1 files changed, 107 insertions, 13 deletions
diff --git a/Doc/library/cmath.rst b/Doc/library/cmath.rst
index 5a9ae05707..f78f69c5bd 100644
--- a/Doc/library/cmath.rst
+++ b/Doc/library/cmath.rst
@@ -14,8 +14,81 @@ method: these methods are used to convert the object to a complex or
 floating-point number, respectively, and the function is then applied to the
 result of the conversion.
 
-The functions are:
+.. note::
 
+   On platforms with hardware and system-level support for signed
+   zeros, functions involving branch cuts are continuous on *both*
+   sides of the branch cut: the sign of the zero distinguishes one
+   side of the branch cut from the other.  On platforms that do not
+   support signed zeros the continuity is as specified below.
+
+
+Complex coordinates
+-------------------
+
+Complex numbers can be expressed by two important coordinate systems.
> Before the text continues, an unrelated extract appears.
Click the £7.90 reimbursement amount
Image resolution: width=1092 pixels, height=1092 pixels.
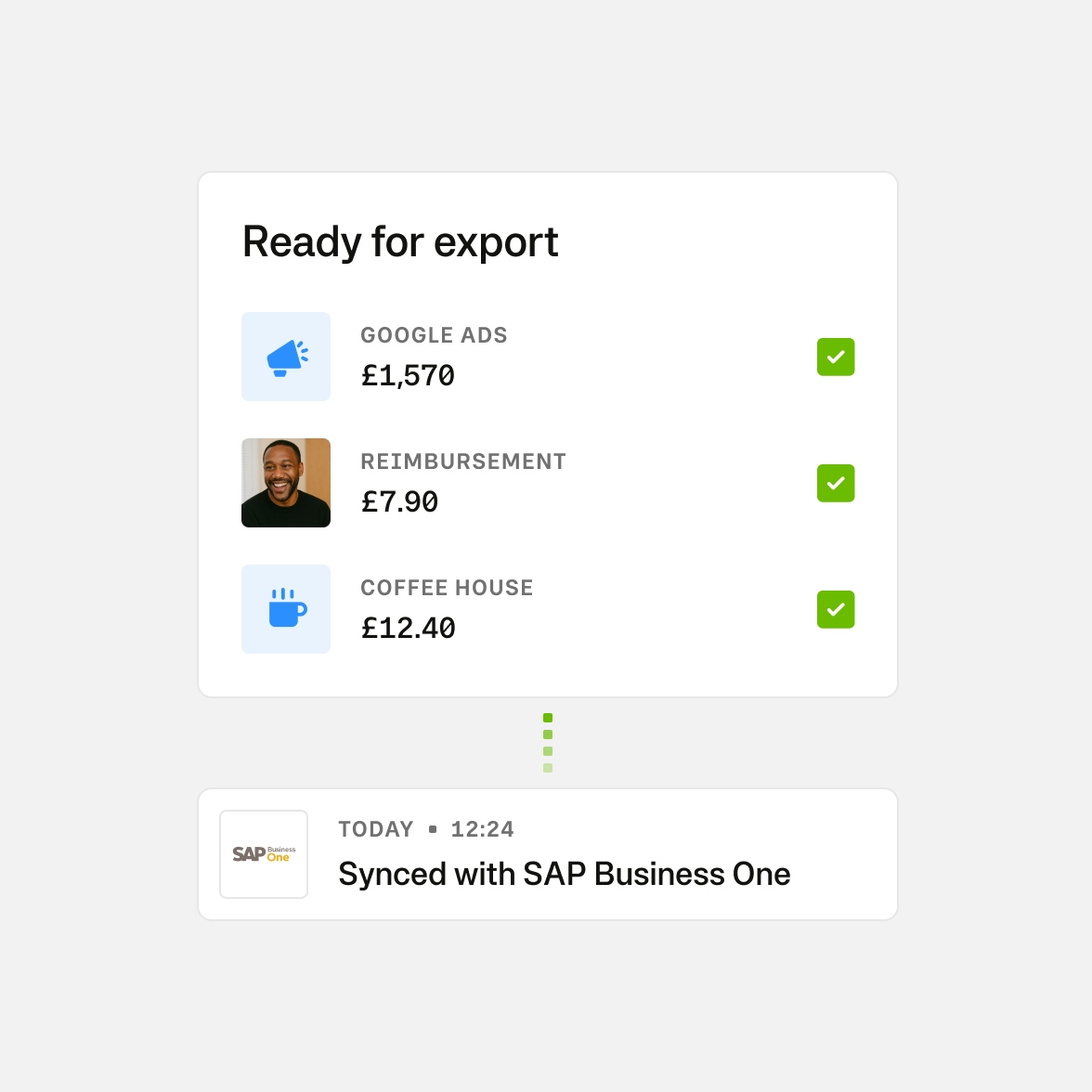399,502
+Python's :class:`complex` type uses rectangular coordinates where a number
+on the complex plain is defined by two floats, the real part and the imaginary
+part.
+
+Definition::
+
+   z = x + 1j * y
+
+   x := real(z)
+   y := imag(z)
+
+In engineering the polar coordinate system is popular for complex numbers. In
+polar coordinates a complex number is defined by the radius *r* and the phase
+angle *φ*. The radius *r* is the absolute value of the complex, which can be
+viewed as distance from (0, 0). The radius *r* is always 0 or a positive float.
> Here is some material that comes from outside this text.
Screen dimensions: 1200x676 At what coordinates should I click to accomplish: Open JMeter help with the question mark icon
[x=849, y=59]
+The phase angle *φ* is the counter clockwise angle from the positive x axis,
+e.g. *1* has the angle *0*, *1j* has the angle *π/2* and *-1* the angle *-π*.
+
+.. note::
+   While :func:`phase` and func:`polar` return *+π* for a negative real they
+   may return *-π* for a complex with a very small negative imaginary
+   part, e.g. *-1-1E-300j*.
+
+
+Definition::
+
+   z = r * exp(1j * φ)
+   z = r * cis(φ)
+
+   r := abs(z) := sqrt(real(z)**2 + imag(z)**2)
+   phi := phase(z) := atan2(imag(z), real(z))
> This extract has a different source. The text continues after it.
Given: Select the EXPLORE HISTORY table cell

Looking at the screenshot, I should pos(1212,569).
+   cis(φ) := cos(φ) + 1j * sin(φ)
+
+
+.. function:: phase(x)
+
+   Return phase, also known as the argument, of a complex.
+
+   .. versionadded:: 2.6
+
+
+.. function:: polar(x)
+
+   Convert a :class:`complex` from rectangular coordinates to polar 
+   coordinates. The function returns a tuple with the two elements
+   *r* and *phi*. *r* is the distance from 0 and *phi* the phase 
+   angle.
+
+   .. versionadded:: 2.6
+
+
+.. function:: rect(r, phi)
+
+   Convert from polar coordinates to rectangular coordinates and return
+   a :class:`complex`.
+
+   .. versionadded:: 2.6
+
+
+
+cmath functions
+---------------
 
 .. function:: acos(x)
 
@@ -37,30 +110,35 @@ The functions are:
 
 .. function:: asinh(x)
 
-   Return the hyperbolic arc sine of *x*. There are two branch cuts, extending
-   left from ``±1j`` to ``±∞j``, both continuous from above. These branch cuts
-   should be considered a bug to be corrected in a future release. The correct
-   branch cuts should extend along the imaginary axis, one from ``1j`` up to
-   ``∞j`` and continuous from the right, and one from ``-1j`` down to ``-∞j``
-   and continuous from the left.
+   Return the hyperbolic arc sine of *x*. There are two branch cuts:
+   One extends from ``1j`` along the imaginary axis to ``∞j``,
+   continuous from the right.  The other extends from ``-1j`` along
+   the imaginary axis to ``-∞j``, continuous from the left.
+
+   .. versionchanged:: 2.6
+      branch cuts moved to match those recommended by the C99 standard
 
 
 .. function:: atan(x)
 
    Return the arc tangent of *x*. There are two branch cuts: One extends from
-   ``1j`` along the imaginary axis to ``∞j``, continuous from the left. The
+   ``1j`` along the imaginary axis to ``∞j``, continuous from the right. The
    other extends from ``-1j`` along the imaginary axis to ``-∞j``, continuous
-   from the left. (This should probably be changed so the upper cut becomes
-   continuous from the other side.)
+   from the left.
+
+   .. versionchanged:: 2.6
+      direction of continuity of upper cut reversed
 
 
 .. function:: atanh(x)
 
    Return the hyperbolic arc tangent of *x*. There are two branch cuts: One
-   extends from ``1`` along the real axis to ``∞``, continuous from above. The
+   extends from ``1`` along the real axis to ``∞``, continuous from below. The
    other extends from ``-1`` along the real axis to ``-∞``, continuous from
-   above. (This should probably be changed so the right cut becomes continuous
-   from the other side.)
+   above.
+
+   .. versionchanged:: 2.6
+      direction of continuity of right cut reversed
 
 
 .. function:: cos(x)
@@ -78,6 +156,21 @@ The functions are:
    Return the exponential value ``e**x``.
 
 
+.. function:: isinf(x)
+
+   Return *True* if the real or the imaginary part of x is positive
+   or negative infinity.
+
+   .. versionadded:: 2.6
+
+
+.. function:: isnan(x)
+
+   Return *True* if the real or imaginary part of x is not a number (NaN).
+
+   .. versionadded:: 2.6
+
+
 .. function:: log(x[, base])
 
    Returns the logarithm of *x* to the given *base*. If the *base* is not
@@ -151,3 +244,4 @@ cuts for numerical purposes, a good reference should be the following:
    nothing's sign bit.  In Iserles, A., and Powell, M. (eds.), The state of the art
    in numerical analysis. Clarendon Press (1987) pp165-211.
 
+